Не прогнала, хотя еще совсем недавно не могла бы даже вообразить себе такого. Она даже не стыдилась этого, не чувствовала никаких угрызений совести, как будто все, что происходило между ними, назревало давно и было даже желанным.

Кошкин был настолько нежен и бережен с нею, что яростное отношение к мужчинам, которое Елена испытывала много лет подряд после пережитого в отрочестве насилия, вдруг оставило ее. Она впервые вроде бы почувствовала себя женщиной, и оказалось, что это — приятно.

Так стали они жить вместе: Сергей, Елена и мать. Несколько месяцев спустя они зарегистрировали брак, но фамилию Елена оставила свою. Сергей не настаивал, чтобы она стала Кошкиной, хотя, чувствовалось, его самолюбие задето.

Елена любила его, но какой-то уж чересчур спокойной, рассудочной любовью. Иногда ей даже казалось, что никакая это не любовь, а самое простое чувство человеческой благодарности к Сергею за поддержку, участие в самое трудное для неё время жизни. Такие мысли она старалась гнать, они ей самой казались кощунственными. А Сергей тонко улавливал ее сомнения. Часто она ловила на себе его недоумевающий, грустный, изучающий взгляд и тогда испуганно вздрагивала. Сергей явно чем-то мучился, что-то серьезно обдумывал…

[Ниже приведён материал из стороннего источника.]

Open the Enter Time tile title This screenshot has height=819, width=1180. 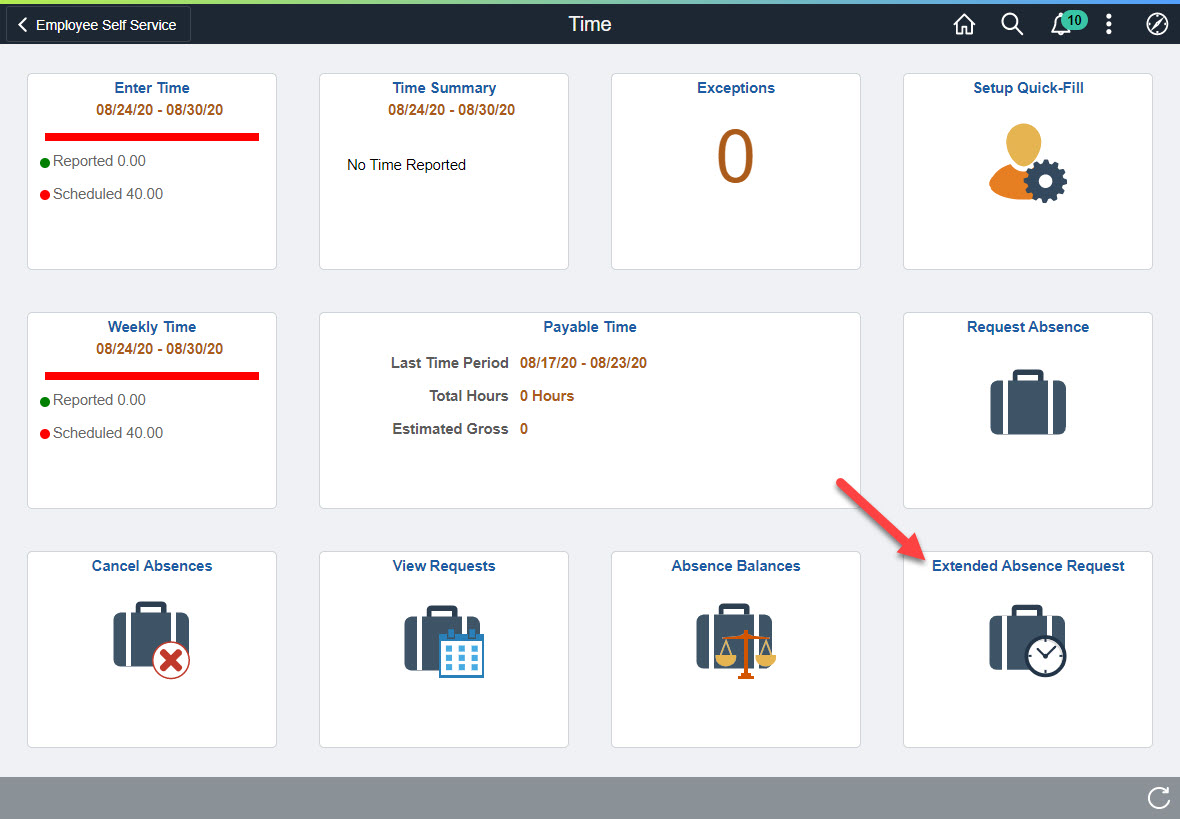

Однажды Елена почувствовала, что в их семействе, кажется, скоро будет пополнение. Это и испугало, и обрадовало ее. В тот вечер она как раз хотела поговорить с Сергеем на эту тему. Но вечер и начался, и закончился совсем не так, как она рассчитывала…

— Скажи мне честно, — без всяких предисловий начал он разговор. — Ты ведь не любишь меня?

Елена глянула на него исподлобья и поняла, что просто не имеет права врать.

— Ты знаешь, — спокойно и твердо начала она, — я тебя, Сергей, очень и очень уважаю. А большего ты от меня, пожалуйста, не требуй. Я не знаю, что такое любовь. Может быть, я вообще никого и никогда не полюблю…

Они долго-долго сидели рядом, но между ними уже, казалось, пролегла неоглядная, непреодолимая пустыня.

Наконец Сергей молча поднялся, достал из-под кровати свой старенький чемодан и очень аккуратно, спокойно стал складывать туда свое барахлишко.